Emma: I think she probably would – though I think there was some mention of an eating disorder too, so maybe only a small portion – or a sick bucket.
Shane: That’s very thoughtful.
Emma: Thanks.

I will not send any stew to Amy Winehouse. It would deteriorate or spill in the post.

Tuesday, August 28, 2007

Crabs

On Thursday, I drove to Aberdyfi in mid-Wales to meet Alex and his grandpa. Friday morning would see grandpa officially hand over the little man, and Alex’ great big summer adventure would continue with he and I driving down to the Brecon Beacons to meet up with friends for a weekend of camping.

On Thursday evening, grandpa took a stroll with the promise of meeting us on the pier - with ice-creams. So, with a line, a weight, a couple of hooks and a bag of ‘butcher’s bits’, Alex shared some of his new-found skills with me.

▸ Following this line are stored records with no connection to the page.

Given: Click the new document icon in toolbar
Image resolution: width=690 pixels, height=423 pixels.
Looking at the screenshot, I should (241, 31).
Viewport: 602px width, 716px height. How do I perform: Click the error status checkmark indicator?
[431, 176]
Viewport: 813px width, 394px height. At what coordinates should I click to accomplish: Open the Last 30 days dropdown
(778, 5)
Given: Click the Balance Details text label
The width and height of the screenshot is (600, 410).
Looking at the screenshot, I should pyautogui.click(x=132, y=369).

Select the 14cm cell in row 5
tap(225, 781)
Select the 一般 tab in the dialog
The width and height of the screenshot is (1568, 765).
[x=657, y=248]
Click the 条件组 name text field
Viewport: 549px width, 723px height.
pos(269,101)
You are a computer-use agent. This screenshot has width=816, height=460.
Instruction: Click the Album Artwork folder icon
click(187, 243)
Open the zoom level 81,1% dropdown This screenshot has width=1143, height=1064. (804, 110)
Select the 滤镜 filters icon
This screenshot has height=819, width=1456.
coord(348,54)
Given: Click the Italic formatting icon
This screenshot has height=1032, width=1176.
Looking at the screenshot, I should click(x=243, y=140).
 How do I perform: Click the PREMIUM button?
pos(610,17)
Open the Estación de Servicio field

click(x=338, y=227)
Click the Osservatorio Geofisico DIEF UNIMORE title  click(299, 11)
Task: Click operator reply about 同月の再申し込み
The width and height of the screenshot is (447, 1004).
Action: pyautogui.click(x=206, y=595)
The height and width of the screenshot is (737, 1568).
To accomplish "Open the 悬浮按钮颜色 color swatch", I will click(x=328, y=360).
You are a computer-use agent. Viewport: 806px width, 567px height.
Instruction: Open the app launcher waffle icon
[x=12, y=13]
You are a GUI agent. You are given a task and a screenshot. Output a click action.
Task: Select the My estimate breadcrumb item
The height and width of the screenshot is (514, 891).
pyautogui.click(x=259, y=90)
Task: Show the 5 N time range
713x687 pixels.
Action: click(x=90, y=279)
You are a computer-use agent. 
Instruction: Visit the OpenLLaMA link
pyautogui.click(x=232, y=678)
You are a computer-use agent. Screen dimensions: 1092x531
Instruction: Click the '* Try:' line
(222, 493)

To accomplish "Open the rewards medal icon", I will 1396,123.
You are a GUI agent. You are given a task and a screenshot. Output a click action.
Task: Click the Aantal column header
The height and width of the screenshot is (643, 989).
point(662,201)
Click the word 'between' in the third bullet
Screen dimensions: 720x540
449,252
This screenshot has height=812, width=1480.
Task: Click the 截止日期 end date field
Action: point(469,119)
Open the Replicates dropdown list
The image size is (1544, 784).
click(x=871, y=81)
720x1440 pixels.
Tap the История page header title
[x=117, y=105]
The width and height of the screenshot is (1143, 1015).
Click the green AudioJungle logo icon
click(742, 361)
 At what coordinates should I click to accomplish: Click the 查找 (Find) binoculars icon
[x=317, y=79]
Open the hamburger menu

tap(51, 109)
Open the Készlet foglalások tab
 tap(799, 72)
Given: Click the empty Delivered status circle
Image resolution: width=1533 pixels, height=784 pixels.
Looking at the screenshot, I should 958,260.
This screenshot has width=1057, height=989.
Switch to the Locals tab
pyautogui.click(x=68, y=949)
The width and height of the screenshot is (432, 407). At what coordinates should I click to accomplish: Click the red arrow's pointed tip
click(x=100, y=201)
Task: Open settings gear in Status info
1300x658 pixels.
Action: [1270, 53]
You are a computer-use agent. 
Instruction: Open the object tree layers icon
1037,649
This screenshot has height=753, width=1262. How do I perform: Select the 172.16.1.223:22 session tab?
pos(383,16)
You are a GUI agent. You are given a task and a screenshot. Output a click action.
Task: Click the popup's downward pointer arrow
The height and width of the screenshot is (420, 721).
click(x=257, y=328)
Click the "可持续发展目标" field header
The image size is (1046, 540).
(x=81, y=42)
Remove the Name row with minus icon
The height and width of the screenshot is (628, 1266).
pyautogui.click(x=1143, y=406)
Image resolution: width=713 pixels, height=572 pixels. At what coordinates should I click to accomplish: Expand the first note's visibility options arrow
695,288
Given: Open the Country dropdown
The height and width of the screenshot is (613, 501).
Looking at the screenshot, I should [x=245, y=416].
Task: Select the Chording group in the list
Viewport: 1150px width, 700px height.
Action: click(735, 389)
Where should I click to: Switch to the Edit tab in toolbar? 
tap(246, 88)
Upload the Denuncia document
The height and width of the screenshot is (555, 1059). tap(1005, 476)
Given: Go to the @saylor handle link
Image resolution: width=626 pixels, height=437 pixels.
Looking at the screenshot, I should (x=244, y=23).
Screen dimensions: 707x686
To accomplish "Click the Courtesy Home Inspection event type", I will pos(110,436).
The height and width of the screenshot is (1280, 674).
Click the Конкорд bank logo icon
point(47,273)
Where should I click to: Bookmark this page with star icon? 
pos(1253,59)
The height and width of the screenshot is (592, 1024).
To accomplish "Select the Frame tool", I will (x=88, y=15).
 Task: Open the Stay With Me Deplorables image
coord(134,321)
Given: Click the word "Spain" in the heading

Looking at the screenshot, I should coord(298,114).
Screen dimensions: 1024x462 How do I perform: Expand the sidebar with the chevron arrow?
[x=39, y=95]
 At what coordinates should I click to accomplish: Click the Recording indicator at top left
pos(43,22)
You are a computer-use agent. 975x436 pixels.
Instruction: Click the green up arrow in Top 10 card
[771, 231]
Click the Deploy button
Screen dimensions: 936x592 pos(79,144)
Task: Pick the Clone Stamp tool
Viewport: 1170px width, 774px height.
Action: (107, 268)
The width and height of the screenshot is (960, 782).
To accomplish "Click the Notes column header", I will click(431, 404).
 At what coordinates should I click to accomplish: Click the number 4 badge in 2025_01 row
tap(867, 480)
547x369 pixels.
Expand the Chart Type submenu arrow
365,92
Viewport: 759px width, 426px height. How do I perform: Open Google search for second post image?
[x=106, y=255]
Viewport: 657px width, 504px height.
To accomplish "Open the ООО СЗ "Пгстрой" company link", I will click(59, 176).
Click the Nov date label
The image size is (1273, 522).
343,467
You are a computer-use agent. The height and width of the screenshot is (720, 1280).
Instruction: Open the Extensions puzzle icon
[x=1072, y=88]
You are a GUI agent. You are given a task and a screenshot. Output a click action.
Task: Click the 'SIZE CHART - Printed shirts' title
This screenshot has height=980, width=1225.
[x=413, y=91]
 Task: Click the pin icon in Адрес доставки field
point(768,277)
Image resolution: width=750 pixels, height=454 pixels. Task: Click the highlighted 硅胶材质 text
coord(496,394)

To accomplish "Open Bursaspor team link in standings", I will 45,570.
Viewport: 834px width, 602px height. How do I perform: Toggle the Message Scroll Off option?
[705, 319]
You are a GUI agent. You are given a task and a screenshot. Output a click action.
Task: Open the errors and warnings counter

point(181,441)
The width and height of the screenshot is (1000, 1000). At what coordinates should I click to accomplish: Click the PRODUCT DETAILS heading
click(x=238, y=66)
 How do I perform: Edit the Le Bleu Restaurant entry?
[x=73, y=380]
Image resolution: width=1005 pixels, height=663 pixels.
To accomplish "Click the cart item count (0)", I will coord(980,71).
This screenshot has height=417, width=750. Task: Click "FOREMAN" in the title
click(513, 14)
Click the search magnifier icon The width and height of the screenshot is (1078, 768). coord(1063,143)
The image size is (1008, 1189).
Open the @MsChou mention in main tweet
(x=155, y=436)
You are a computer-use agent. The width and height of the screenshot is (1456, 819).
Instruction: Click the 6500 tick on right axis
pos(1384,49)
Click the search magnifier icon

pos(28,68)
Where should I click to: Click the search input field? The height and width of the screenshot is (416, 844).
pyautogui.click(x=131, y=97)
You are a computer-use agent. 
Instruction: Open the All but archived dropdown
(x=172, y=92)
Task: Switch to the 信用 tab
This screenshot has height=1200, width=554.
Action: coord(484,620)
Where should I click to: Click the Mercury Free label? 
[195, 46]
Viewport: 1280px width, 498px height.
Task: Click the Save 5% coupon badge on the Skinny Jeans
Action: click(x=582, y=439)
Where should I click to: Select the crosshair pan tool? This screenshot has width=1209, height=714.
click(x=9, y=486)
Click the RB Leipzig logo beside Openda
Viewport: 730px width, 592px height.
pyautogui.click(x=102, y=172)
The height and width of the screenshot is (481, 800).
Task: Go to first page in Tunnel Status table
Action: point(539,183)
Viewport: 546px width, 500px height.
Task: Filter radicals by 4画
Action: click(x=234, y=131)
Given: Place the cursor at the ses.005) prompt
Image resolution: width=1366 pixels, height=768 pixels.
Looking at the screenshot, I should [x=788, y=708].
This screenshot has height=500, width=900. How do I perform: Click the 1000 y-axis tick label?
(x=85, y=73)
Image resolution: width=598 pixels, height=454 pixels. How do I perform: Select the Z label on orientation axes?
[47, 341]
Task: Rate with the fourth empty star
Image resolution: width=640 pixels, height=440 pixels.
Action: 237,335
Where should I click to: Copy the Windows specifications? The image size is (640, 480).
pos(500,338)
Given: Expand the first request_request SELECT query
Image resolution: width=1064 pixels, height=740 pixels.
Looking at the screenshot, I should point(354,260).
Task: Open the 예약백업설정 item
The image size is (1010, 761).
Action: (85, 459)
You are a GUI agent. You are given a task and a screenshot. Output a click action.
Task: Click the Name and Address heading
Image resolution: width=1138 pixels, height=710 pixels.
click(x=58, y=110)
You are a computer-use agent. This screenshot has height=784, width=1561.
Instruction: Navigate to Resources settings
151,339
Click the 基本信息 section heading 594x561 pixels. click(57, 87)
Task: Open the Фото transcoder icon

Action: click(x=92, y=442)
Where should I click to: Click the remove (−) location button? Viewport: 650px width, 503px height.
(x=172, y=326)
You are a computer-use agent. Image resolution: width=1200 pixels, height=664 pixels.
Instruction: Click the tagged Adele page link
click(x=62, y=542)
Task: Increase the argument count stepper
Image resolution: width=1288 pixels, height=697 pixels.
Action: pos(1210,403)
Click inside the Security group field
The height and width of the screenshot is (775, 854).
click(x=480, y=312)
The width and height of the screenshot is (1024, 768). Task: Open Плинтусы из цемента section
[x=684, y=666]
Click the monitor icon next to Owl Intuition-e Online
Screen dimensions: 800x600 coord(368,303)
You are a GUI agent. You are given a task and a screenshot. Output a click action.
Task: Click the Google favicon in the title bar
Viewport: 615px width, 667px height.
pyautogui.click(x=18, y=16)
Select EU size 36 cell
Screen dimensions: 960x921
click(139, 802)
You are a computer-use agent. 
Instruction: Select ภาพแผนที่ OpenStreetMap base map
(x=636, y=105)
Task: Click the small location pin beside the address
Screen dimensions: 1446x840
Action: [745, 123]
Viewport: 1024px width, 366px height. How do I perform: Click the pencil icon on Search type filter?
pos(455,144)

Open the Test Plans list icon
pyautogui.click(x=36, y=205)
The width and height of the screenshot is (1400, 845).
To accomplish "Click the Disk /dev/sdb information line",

Shane: So you’re gonna show me what to do, yeah?
Alex: Yeah.

Soon after:


Shane: We’re doing well aren’t we?
Alex: Yeah – grandy (grandpa) and me are professionals – we caught forty last night!
Shane: Wow – that’s properly professional.
Alex: Yeah.
Shane: Maybe my fishmonger friend will pay us some money for them if we catch some really big ones.
Alex: (thinks) No, I don’t think so. You don’t have any fishmonger friends.
Shane: I do.
Alex: (pause) No you don’t.

A little later:


We were doing well. Onlookers marvelled at the tiny boy’s proficiency, fellow crabbers eyed us with envy, a gaggle of young women swooned at Shane’s easy buddy-style parenting. Soon, grandpa hoved into view with two honey-flavoured ice creams.

Alex: (shouting) Grandy! Shane’s got crabs! Loads of them!

Still facing the water, I distinctly heard the sound of young women tittering. I did not turn around, I concentrated on my fictional fishmonger.

Monday, August 20, 2007

Outlook

A post in which amateur meteorology is at the fore:

Shane: Look, I think we should still have a crack at it – yes, it’s meant to be wet and misty and horrible, but you know what it’s like – small break in the clouds, then fifteen minutes later we’ve the majestic mountain ahead of us and it’s tops off for top-up tan-time. What do you say?
Emma: (thinks) (frowns) Ok. Let’s do it!


And later, glorying in a haze of mountaineering achievement:

Emma: Bit wet that, wasn’t it.
Shane: (wringing water from pants) Mm.